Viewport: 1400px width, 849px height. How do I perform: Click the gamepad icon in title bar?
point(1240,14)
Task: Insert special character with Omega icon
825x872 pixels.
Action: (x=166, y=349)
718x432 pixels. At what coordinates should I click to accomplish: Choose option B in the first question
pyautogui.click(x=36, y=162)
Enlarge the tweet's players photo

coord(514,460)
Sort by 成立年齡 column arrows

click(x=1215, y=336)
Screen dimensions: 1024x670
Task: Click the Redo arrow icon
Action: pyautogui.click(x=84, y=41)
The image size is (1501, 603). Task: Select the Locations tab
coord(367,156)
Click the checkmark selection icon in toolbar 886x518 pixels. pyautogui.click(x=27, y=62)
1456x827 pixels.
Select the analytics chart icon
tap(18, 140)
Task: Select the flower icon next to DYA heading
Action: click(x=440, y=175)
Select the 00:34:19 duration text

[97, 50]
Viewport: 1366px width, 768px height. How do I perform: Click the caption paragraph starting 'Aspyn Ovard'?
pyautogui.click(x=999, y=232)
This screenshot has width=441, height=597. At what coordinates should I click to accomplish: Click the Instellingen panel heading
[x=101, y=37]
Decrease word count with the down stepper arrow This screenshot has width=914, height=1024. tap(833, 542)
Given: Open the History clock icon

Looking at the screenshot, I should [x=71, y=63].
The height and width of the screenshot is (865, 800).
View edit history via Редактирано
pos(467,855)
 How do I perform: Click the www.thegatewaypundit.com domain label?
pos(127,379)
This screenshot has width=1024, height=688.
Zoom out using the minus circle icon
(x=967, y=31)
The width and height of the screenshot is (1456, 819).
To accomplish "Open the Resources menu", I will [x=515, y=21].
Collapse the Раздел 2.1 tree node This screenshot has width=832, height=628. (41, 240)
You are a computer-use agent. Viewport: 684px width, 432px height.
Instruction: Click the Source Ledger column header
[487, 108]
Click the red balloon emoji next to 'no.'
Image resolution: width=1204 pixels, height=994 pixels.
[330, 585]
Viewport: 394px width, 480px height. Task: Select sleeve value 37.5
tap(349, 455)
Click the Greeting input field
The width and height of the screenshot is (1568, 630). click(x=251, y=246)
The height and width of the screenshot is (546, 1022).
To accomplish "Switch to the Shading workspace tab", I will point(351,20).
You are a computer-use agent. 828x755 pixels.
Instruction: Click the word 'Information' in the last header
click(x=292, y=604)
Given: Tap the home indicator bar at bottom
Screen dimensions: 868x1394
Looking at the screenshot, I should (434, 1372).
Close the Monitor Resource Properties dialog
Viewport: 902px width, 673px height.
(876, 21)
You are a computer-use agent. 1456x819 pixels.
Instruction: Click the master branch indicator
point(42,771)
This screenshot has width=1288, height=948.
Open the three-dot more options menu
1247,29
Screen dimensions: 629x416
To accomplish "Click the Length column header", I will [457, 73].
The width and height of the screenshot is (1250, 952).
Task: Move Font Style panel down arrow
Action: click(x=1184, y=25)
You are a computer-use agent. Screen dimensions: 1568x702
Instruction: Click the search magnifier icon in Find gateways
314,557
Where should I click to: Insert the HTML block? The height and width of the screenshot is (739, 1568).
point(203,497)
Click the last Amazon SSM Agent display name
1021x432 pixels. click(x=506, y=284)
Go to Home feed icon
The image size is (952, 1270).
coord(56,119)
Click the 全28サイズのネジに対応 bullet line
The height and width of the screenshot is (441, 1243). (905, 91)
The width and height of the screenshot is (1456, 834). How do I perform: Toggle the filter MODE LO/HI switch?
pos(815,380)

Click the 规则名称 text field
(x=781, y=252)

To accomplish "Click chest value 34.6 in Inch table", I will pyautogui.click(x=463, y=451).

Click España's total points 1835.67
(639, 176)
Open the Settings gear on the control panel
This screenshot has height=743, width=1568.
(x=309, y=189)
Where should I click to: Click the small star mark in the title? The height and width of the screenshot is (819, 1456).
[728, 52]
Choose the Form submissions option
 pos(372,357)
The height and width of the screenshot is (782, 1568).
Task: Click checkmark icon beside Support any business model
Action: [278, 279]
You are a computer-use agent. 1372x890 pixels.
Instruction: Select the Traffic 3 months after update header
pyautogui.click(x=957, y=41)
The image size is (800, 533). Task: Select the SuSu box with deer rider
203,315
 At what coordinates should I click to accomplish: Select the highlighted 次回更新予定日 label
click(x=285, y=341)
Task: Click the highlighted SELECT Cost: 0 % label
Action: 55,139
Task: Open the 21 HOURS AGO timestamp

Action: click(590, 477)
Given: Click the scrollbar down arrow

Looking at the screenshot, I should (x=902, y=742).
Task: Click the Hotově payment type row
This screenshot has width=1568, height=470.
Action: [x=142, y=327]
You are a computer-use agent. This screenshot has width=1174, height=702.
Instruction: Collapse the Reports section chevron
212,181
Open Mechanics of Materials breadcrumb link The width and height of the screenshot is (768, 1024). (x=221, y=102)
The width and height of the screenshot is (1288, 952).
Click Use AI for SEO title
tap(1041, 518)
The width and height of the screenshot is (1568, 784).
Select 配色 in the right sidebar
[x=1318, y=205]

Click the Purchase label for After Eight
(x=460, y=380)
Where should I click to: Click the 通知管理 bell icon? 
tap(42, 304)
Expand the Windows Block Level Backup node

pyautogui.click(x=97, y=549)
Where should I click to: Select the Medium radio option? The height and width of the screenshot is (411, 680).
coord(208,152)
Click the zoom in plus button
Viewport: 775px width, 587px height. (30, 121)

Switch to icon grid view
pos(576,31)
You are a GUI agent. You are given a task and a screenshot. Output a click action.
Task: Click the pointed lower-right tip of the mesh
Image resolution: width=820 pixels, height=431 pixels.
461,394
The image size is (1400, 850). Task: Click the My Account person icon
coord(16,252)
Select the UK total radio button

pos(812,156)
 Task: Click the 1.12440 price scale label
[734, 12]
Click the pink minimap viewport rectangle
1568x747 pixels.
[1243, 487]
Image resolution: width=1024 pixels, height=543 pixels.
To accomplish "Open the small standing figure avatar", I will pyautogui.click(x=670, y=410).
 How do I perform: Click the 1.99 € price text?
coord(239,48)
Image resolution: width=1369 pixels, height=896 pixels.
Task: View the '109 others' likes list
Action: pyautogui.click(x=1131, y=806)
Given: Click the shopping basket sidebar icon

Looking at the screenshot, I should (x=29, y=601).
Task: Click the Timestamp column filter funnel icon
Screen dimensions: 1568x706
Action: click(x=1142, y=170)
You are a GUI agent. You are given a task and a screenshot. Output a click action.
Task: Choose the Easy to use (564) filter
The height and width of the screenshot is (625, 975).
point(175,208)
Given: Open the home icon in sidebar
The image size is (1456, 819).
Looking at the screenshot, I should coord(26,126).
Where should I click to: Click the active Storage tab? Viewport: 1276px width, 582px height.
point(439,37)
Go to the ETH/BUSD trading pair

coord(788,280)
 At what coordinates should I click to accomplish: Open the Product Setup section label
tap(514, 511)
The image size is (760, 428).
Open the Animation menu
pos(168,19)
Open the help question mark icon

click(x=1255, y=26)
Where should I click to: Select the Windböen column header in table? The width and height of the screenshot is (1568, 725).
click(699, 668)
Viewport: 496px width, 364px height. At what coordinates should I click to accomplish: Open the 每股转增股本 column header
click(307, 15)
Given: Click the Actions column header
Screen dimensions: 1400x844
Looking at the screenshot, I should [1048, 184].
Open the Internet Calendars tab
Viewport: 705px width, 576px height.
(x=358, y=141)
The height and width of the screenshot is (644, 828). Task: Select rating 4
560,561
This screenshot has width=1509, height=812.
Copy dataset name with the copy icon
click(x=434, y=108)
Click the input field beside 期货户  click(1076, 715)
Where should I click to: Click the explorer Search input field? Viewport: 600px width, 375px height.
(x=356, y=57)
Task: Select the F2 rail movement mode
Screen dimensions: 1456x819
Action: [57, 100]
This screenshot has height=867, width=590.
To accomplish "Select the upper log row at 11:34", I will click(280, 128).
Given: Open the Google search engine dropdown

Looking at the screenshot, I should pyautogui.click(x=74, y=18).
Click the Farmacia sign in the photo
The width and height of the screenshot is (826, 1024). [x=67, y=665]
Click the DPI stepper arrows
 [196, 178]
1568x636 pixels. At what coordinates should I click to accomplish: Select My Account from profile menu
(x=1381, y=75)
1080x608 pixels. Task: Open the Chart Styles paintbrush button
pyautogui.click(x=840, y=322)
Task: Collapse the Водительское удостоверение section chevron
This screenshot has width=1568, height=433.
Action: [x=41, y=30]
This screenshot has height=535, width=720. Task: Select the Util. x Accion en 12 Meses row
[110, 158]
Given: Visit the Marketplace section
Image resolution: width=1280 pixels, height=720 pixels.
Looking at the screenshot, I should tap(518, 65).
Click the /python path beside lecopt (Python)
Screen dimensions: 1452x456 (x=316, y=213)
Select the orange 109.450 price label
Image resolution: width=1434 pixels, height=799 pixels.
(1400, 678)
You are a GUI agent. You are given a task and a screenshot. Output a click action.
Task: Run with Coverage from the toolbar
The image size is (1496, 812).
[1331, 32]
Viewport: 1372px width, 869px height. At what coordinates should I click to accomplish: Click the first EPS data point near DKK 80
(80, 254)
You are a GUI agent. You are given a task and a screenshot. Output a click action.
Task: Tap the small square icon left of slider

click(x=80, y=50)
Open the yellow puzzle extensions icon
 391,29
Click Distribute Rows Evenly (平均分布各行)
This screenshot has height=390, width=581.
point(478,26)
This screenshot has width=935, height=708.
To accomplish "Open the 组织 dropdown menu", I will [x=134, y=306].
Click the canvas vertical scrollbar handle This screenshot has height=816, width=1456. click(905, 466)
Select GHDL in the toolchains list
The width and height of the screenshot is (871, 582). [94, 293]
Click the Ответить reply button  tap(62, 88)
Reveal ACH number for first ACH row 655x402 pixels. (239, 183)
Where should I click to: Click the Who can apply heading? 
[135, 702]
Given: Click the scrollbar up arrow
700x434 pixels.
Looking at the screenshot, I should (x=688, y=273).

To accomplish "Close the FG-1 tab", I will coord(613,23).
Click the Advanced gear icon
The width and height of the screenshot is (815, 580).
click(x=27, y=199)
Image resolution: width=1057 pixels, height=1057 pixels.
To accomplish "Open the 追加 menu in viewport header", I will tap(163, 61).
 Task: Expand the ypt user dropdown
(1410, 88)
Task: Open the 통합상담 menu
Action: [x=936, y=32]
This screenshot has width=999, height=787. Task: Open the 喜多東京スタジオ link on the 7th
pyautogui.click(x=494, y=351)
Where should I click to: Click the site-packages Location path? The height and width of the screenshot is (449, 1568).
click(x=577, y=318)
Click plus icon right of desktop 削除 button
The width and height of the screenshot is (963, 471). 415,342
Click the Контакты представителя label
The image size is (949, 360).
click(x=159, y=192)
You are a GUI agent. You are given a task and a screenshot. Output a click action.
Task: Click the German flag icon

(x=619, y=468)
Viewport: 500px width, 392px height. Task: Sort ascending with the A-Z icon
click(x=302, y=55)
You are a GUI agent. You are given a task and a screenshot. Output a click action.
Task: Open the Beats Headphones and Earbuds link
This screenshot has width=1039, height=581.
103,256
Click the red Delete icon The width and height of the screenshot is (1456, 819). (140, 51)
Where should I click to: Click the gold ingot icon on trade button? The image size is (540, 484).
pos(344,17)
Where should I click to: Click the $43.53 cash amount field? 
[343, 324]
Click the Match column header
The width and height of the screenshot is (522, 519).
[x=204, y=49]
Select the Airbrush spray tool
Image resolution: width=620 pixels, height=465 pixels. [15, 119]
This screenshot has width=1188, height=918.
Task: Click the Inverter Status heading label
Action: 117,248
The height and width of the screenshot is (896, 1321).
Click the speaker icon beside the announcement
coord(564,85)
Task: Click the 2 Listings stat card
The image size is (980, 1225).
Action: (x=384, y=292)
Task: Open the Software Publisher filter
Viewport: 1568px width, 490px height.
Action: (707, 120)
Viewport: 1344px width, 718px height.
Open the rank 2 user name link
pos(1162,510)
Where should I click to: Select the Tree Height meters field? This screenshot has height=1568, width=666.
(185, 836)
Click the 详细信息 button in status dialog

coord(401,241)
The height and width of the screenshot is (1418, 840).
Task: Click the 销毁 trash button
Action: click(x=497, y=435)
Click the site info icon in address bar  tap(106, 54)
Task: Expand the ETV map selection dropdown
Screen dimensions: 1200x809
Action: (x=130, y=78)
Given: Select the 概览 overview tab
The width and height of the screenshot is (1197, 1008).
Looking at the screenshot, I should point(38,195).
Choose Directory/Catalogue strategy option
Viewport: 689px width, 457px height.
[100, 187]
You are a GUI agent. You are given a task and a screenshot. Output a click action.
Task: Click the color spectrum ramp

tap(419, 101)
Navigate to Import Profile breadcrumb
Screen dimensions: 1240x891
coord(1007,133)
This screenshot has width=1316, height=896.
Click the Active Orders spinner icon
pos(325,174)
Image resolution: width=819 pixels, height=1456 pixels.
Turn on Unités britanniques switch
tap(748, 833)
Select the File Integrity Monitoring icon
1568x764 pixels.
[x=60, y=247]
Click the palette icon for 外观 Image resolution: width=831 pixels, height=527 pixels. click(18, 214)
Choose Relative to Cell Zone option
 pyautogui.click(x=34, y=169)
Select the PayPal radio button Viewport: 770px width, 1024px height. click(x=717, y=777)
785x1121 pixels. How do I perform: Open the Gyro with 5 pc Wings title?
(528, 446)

_ _ _

### What is being asked:
Update the rows from the line with "Select the 00:34:19 duration text" to the line with "will [x=515, y=21]." by replacing "minus circle icon" with "zoom-out button", leaving everything else unchanged.

### Answer to this problem:
Select the 00:34:19 duration text

[97, 50]
Viewport: 1366px width, 768px height. How do I perform: Click the caption paragraph starting 'Aspyn Ovard'?
pyautogui.click(x=999, y=232)
This screenshot has width=441, height=597. At what coordinates should I click to accomplish: Click the Instellingen panel heading
[x=101, y=37]
Decrease word count with the down stepper arrow This screenshot has width=914, height=1024. tap(833, 542)
Given: Open the History clock icon

Looking at the screenshot, I should [x=71, y=63].
The height and width of the screenshot is (865, 800).
View edit history via Редактирано
pos(467,855)
 How do I perform: Click the www.thegatewaypundit.com domain label?
pos(127,379)
This screenshot has width=1024, height=688.
Zoom out using the zoom-out button
(x=967, y=31)
The width and height of the screenshot is (1456, 819).
To accomplish "Open the Resources menu", I will [x=515, y=21].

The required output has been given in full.